In our first two studies, we were interested in general happiness levels. In these studies, fathers reported greater happiness and lower depression than mothers did, and they were also happier than men who do not have children. Yet mothers reported more daily stress than fathers and women without children.

In our third study, we wanted to understand parents’ feelings of happiness throughout the day, especially when they were caring for their children. Using the website www.trackyourhappiness.org, parents were contacted several times each day for 3 weeks and asked what they were doing, who they were with, and how happy they felt at that moment. Then, we compared mothers’ and fathers’ moods when they were taking care of their children with their moods while they were doing other activities.

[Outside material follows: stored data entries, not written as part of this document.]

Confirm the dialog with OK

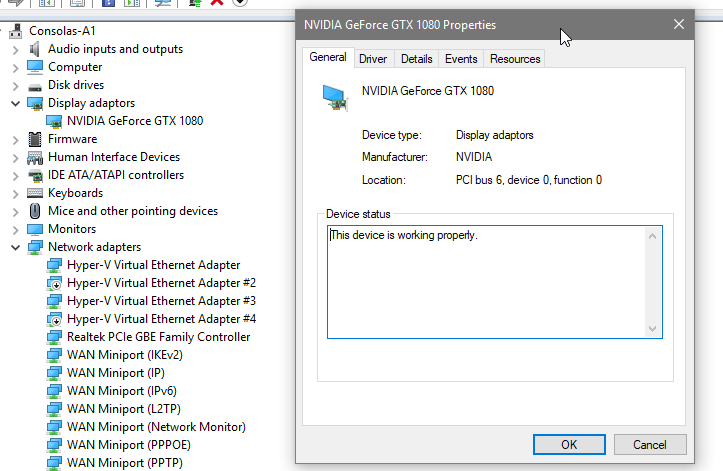point(569,444)
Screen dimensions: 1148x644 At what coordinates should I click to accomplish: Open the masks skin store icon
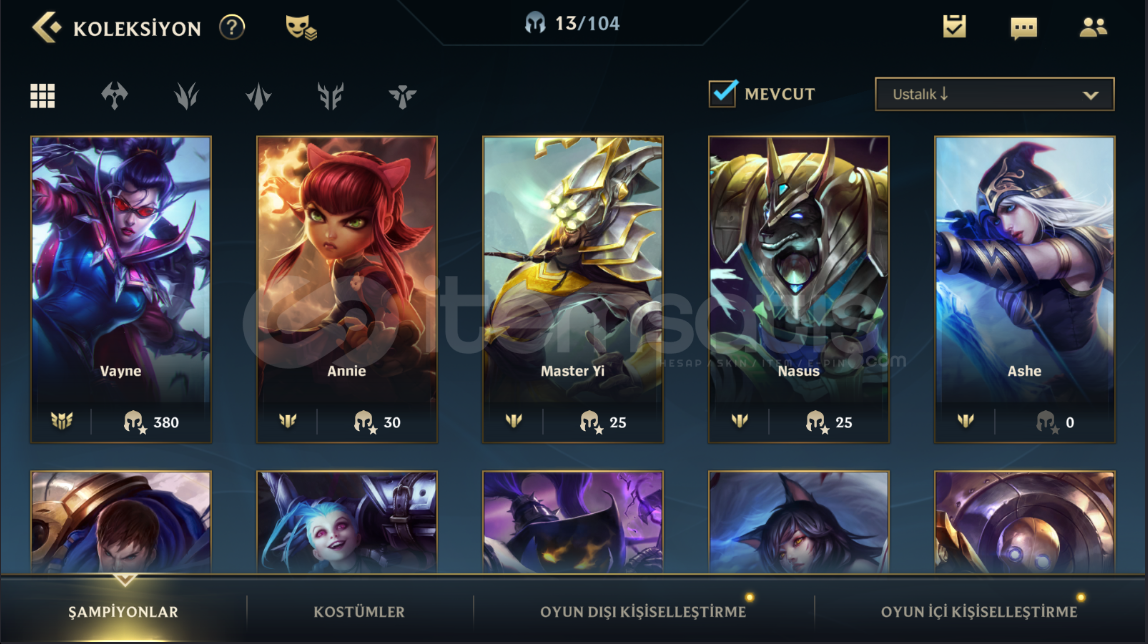300,28
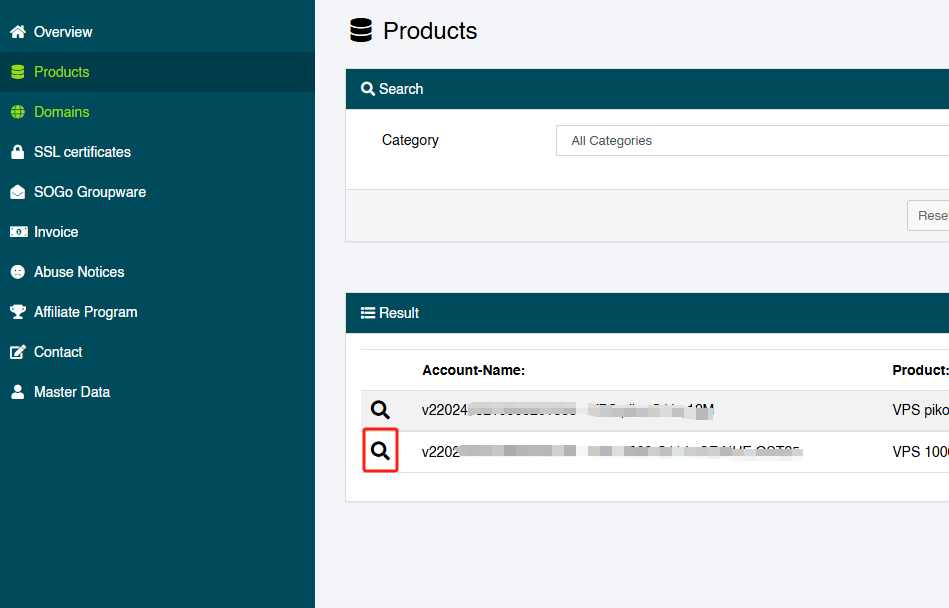This screenshot has height=608, width=949.
Task: Click the user icon beside Master Data
Action: coord(17,392)
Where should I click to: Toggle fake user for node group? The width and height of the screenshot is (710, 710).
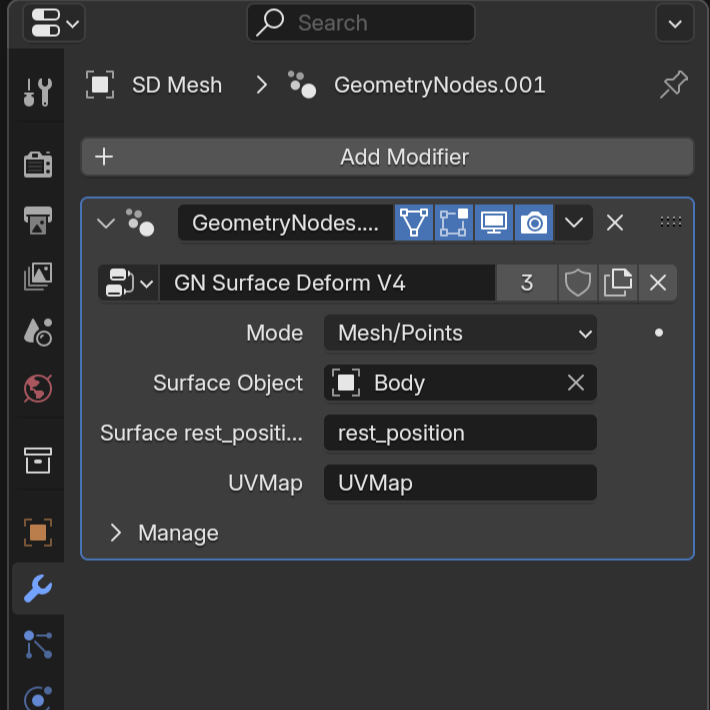[578, 283]
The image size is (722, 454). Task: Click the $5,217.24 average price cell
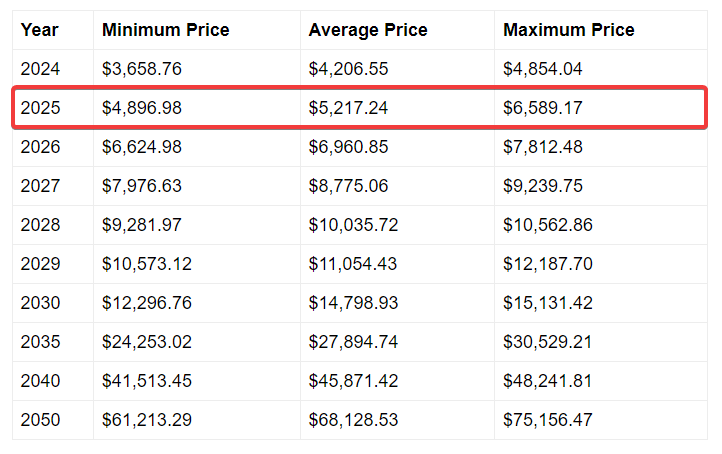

Fathers reported happier moods while they were taking care of their children than other activities during their days, whereas moms felt less happy while they were taking care of their children. Notably, fathers were more likely to engage in play while they were taking care of their children, which suggests one reason why fathers are happier than mothers.

More work is needed to fully understand why dads are happier than moms, but one possibility involves how labor is divided in two-parent households. Making efforts to divide labor evenly, so that both parents have opportunities to engage in play with their children, may be one way to reduce the happiness gap for mothers.